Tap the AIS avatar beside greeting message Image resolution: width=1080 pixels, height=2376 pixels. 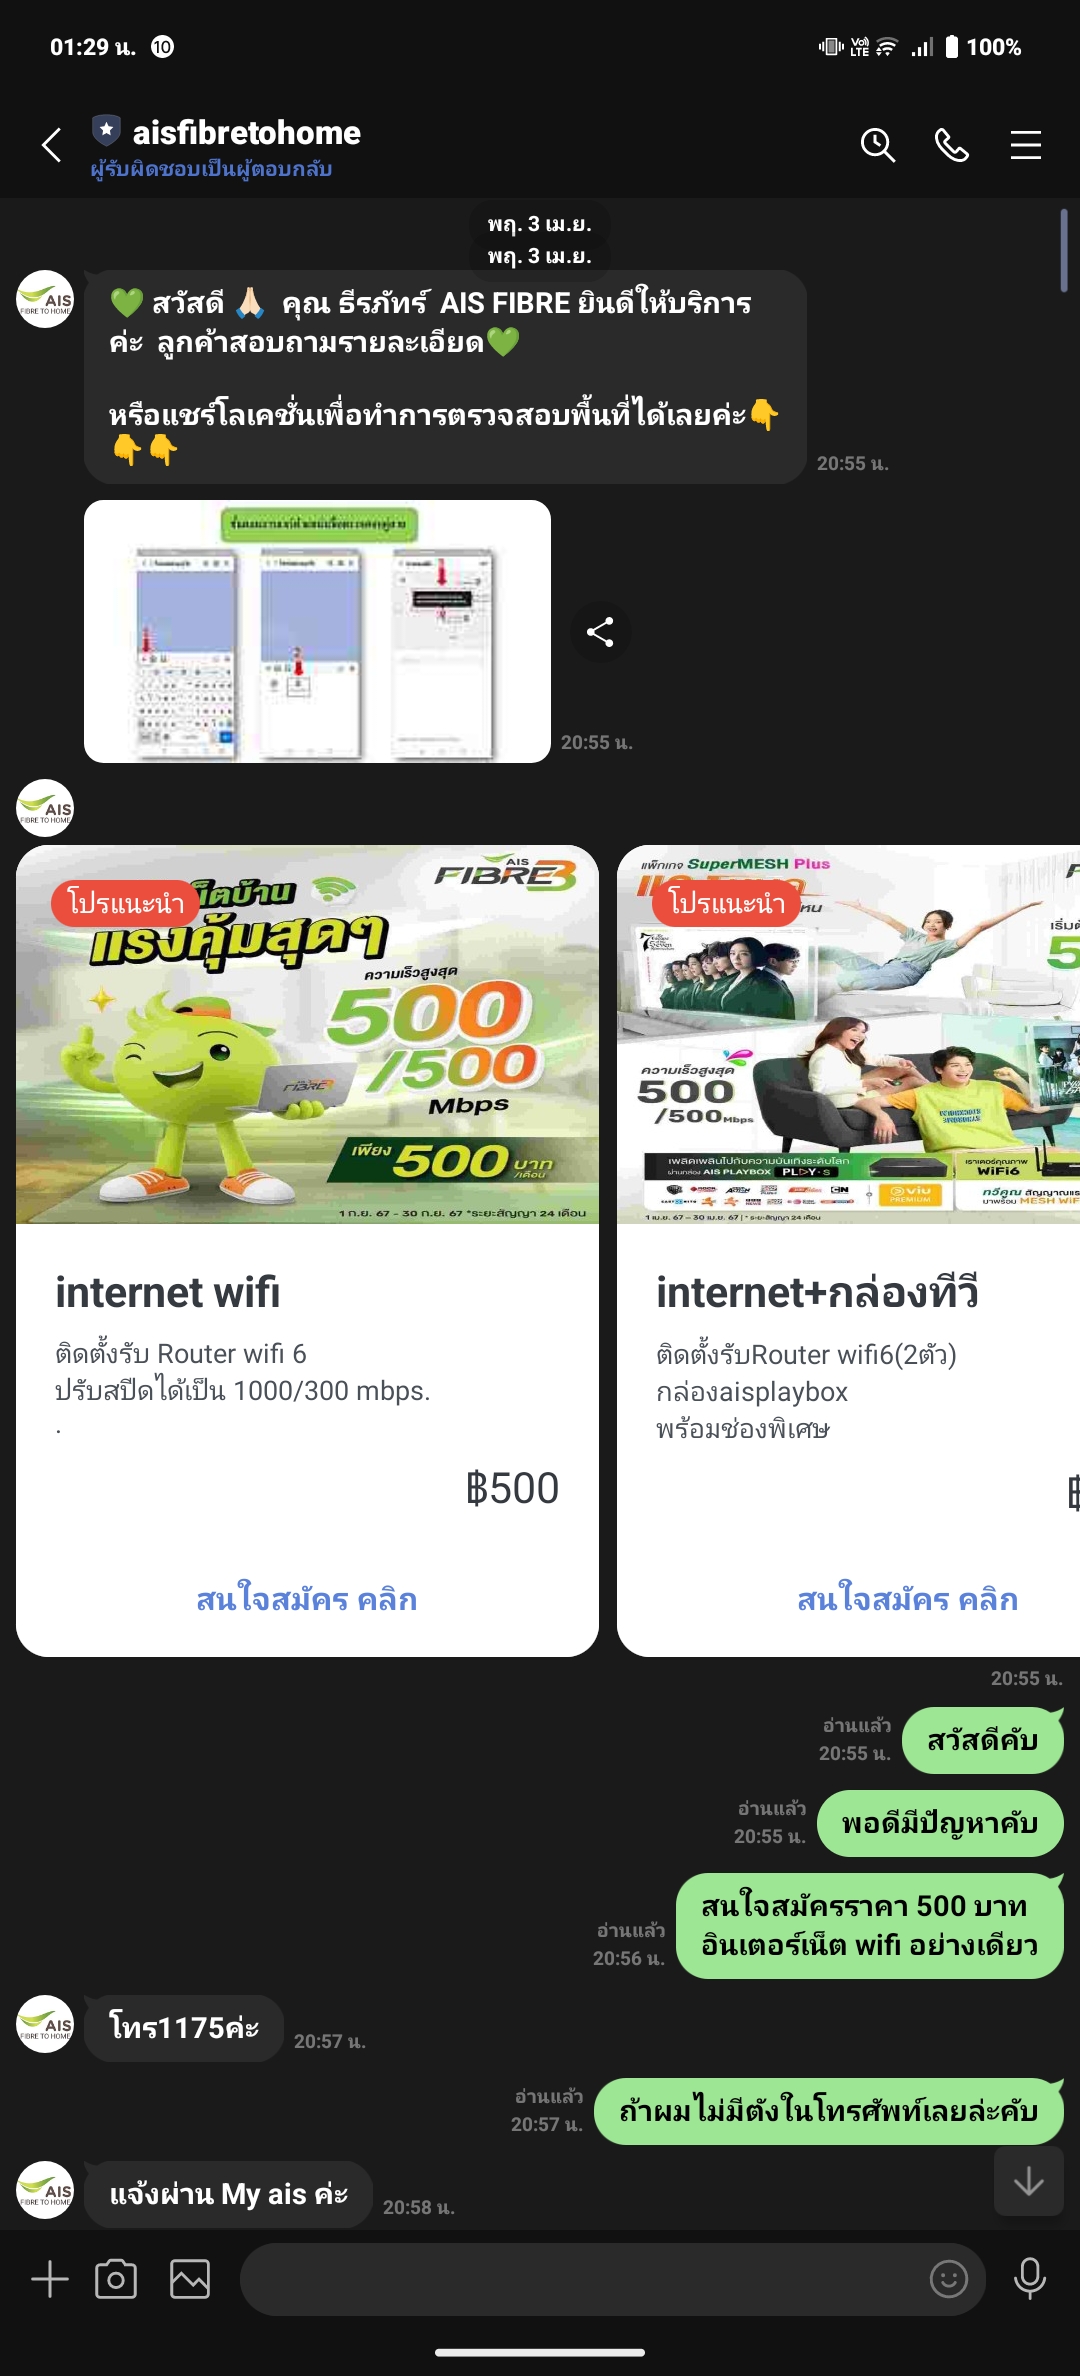click(45, 299)
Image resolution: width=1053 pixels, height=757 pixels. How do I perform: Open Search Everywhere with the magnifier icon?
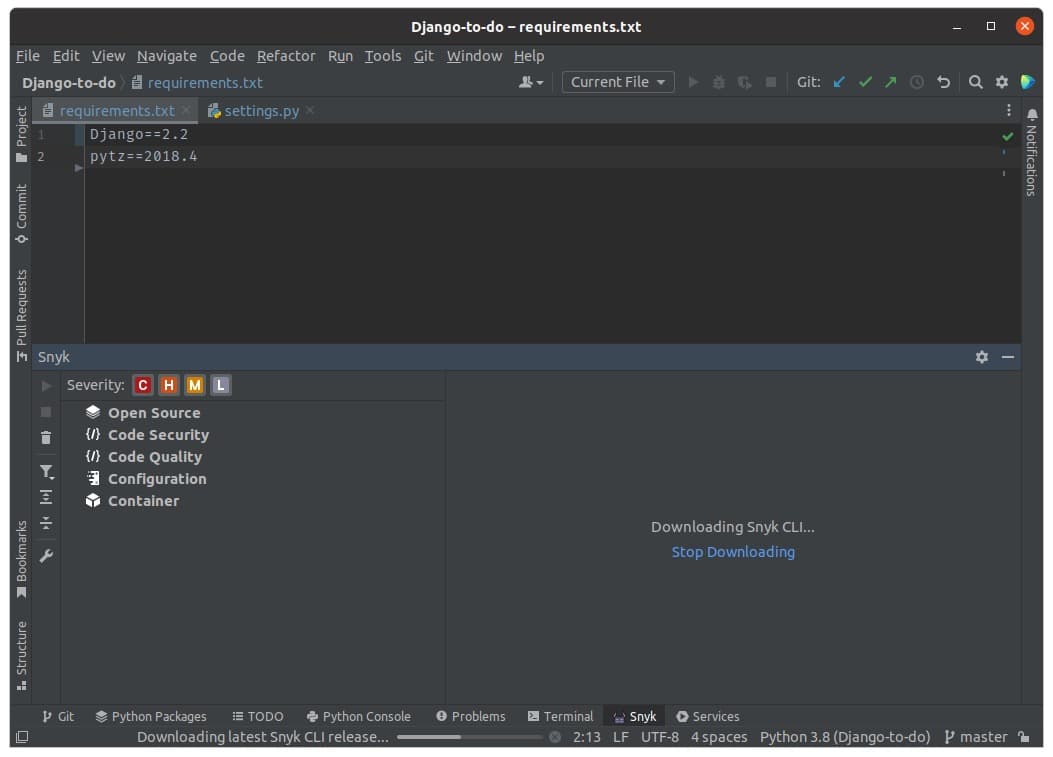pyautogui.click(x=975, y=81)
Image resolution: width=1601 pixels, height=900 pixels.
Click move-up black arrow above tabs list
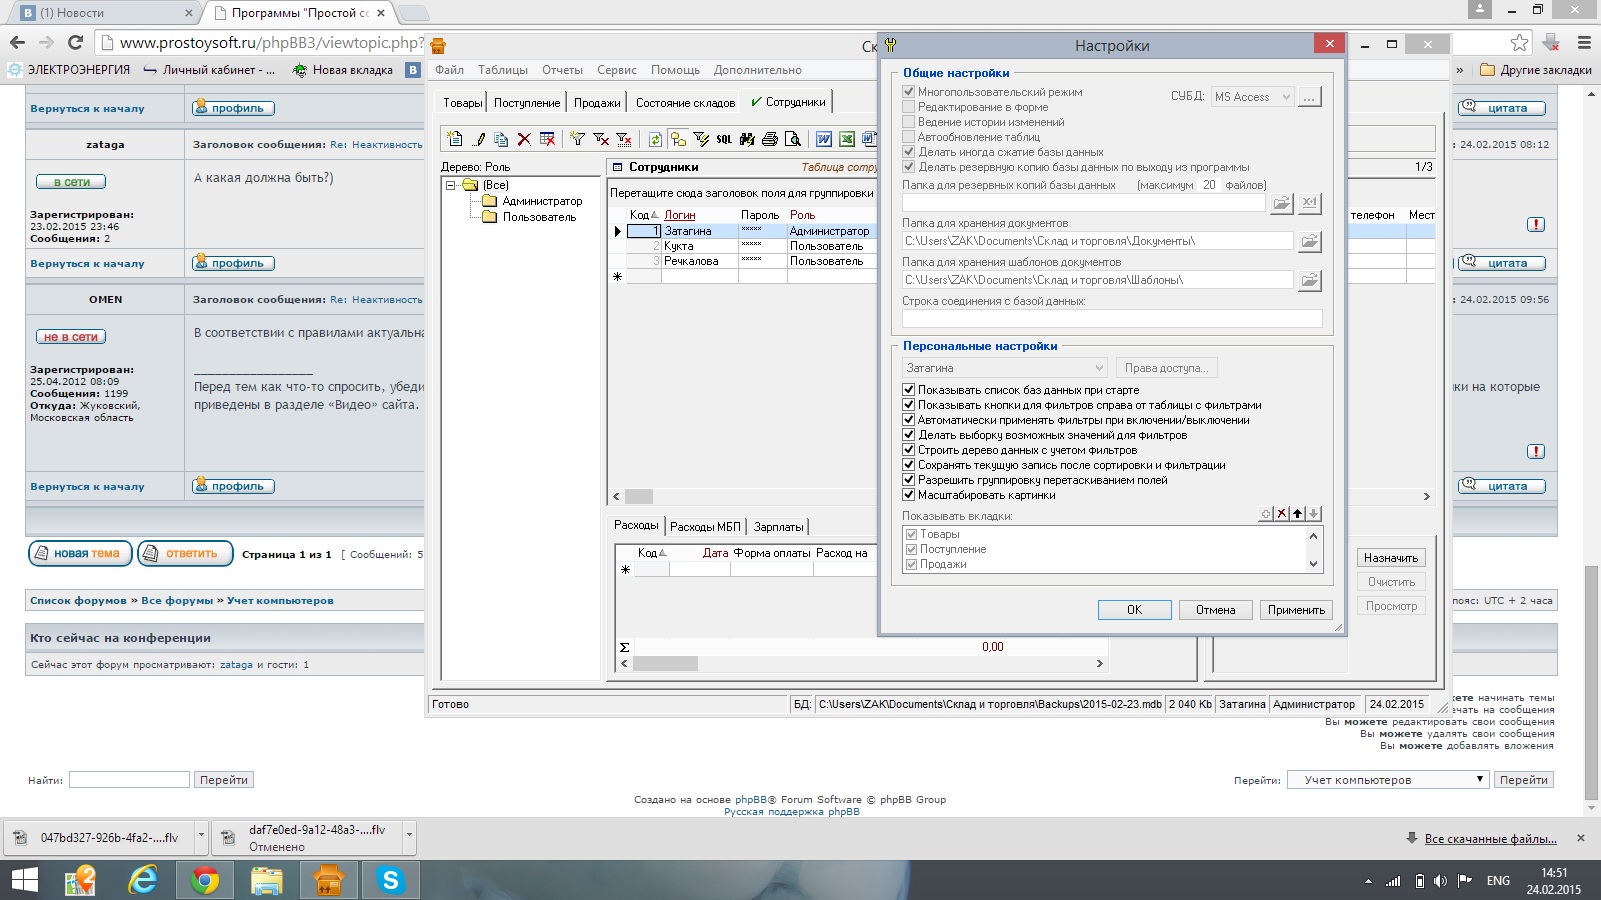pos(1298,513)
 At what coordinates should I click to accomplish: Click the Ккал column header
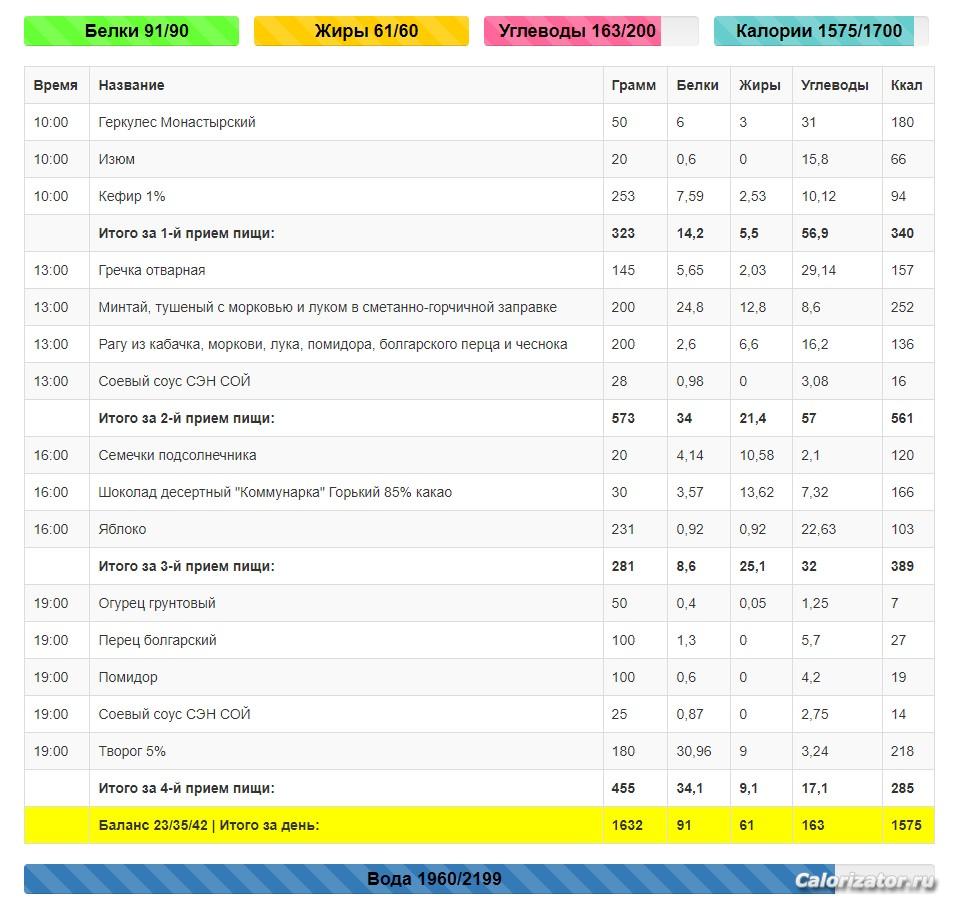(x=906, y=85)

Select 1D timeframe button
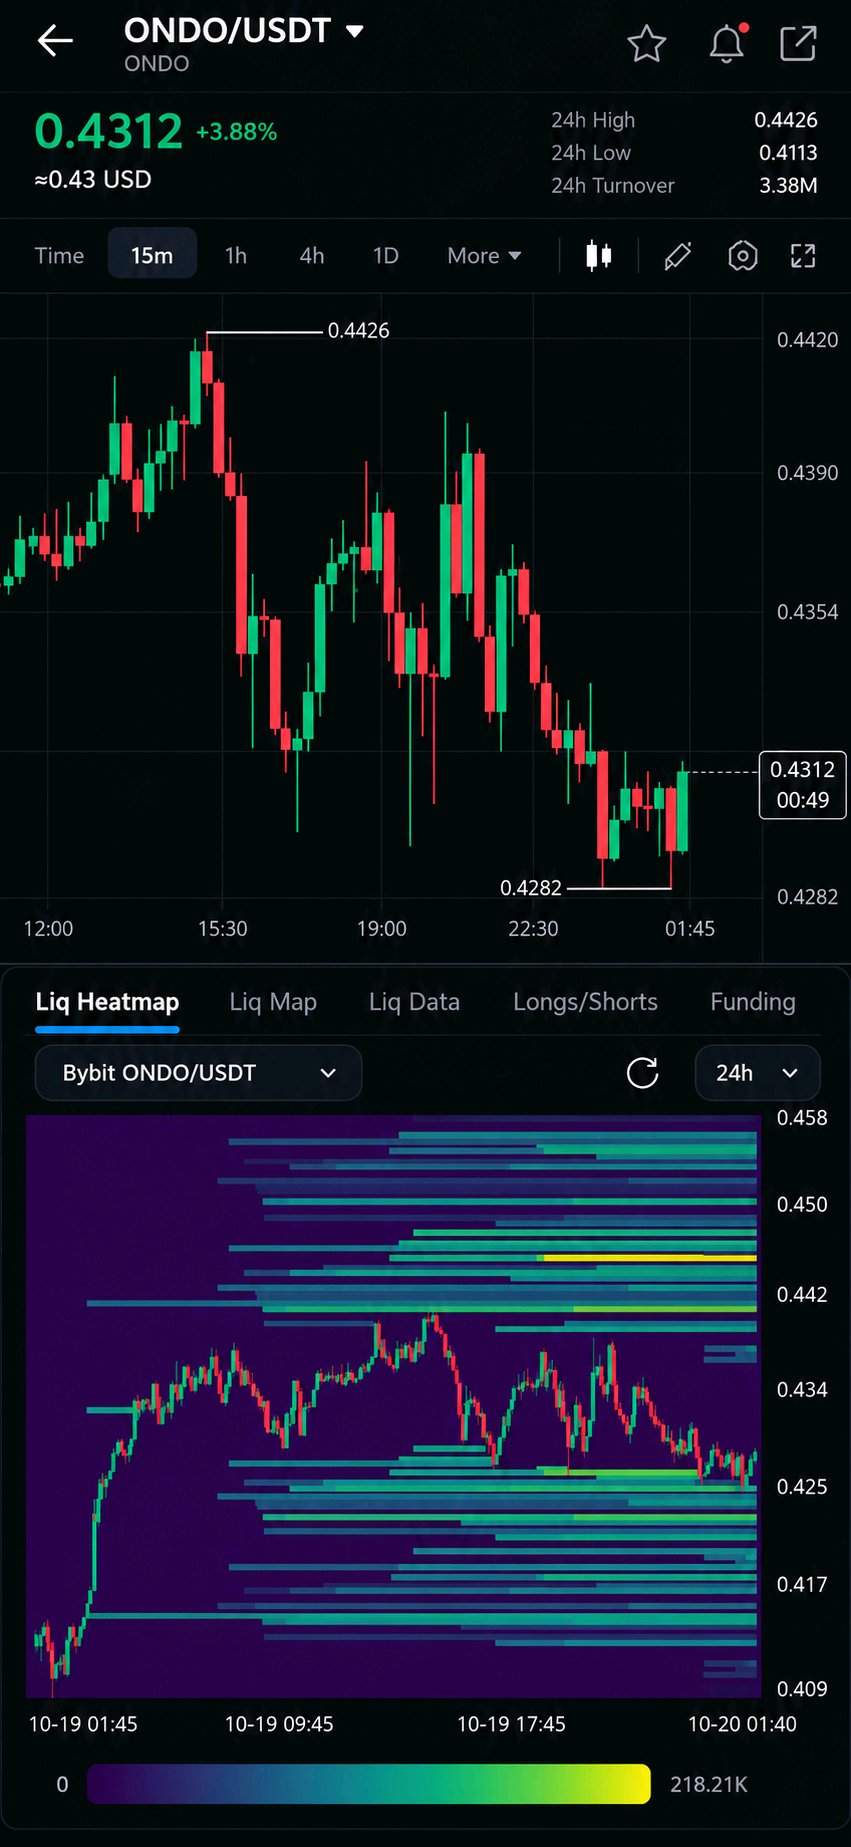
......
Required work:
Print only the lines from the line that contains "Image resolution: width=1601" to the final line of the data, inclusive. Pictures stay out.

Solution to this exercise:
Image resolution: width=1601 pixels, height=900 pixels.
Click move-up black arrow above tabs list
pos(1298,513)
 At what coordinates should I click to accomplish: Click the Ккал column header
(x=906, y=85)

Select 1D timeframe button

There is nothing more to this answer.